Both types of interventions reduced PTSD symptoms for the participants. However, those in the resistance-training group showed significantly better improvements in sleep quality and reductions in anxiety symptoms compared to the control group.
This was not the first study that found exercising can improve PTSD symptoms. For instance, Mathew Fetzner and Gordon Asmundson at the University of Regina found that two weeks of stationary biking can be helpful in reducing PTSD symptoms and improving mood. Researchers at Loughborough University have reviewed multiple studies that looked at the impact of exercising and physical activity on combat veterans diagnosed with PTSD, finding that physical activity (i.e. surfing) enhances well-being in veterans by reducing symptoms and improving coping strategies.
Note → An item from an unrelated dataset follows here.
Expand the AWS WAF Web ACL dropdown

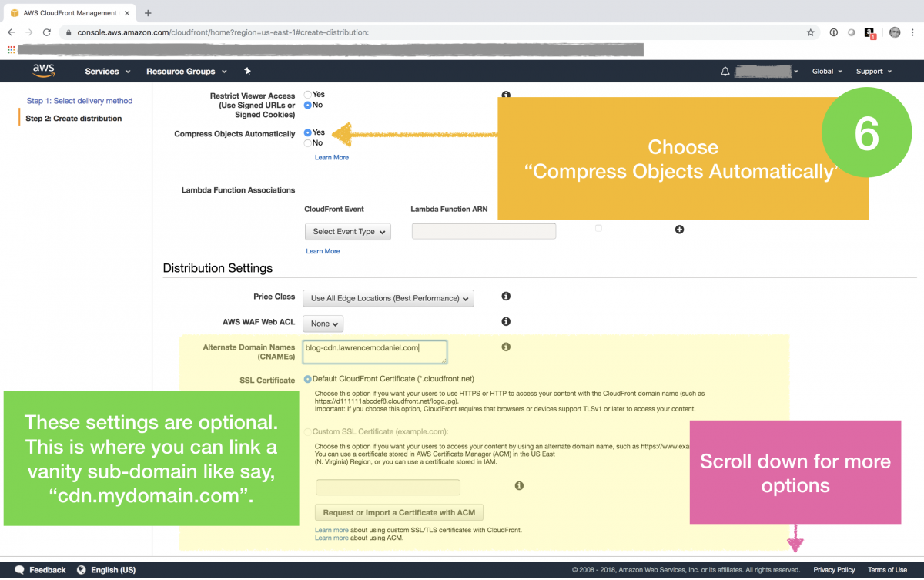click(323, 324)
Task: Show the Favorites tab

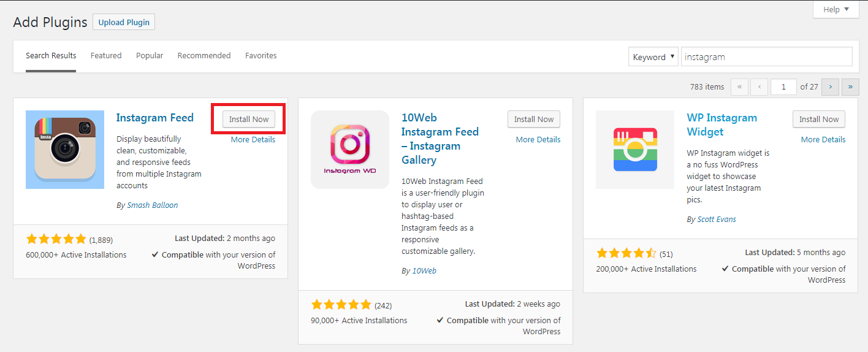Action: (x=261, y=56)
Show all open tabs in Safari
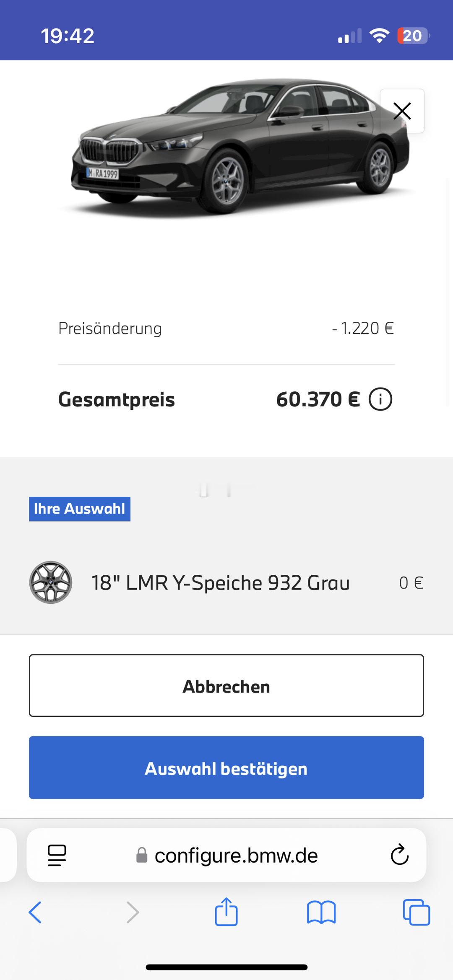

In the future, the researchers would like to see their study replicated for a larger sample size and in other populations. One important question that they would like to see answered is how exactly exercise affects the psychological health of PTSD patients.
“The findings of this study suggest that three weeks of high intensity resistance training can improve aspects of sleep and reduce anxiety in individuals who screen positive for PTSD. The results further support the safety, feasibility, and acceptability of resistance training for this population. These results are preliminary, and should be further verified by larger adequately powered trials,” the authors concluded in the journal Mental Health and Physical Activity.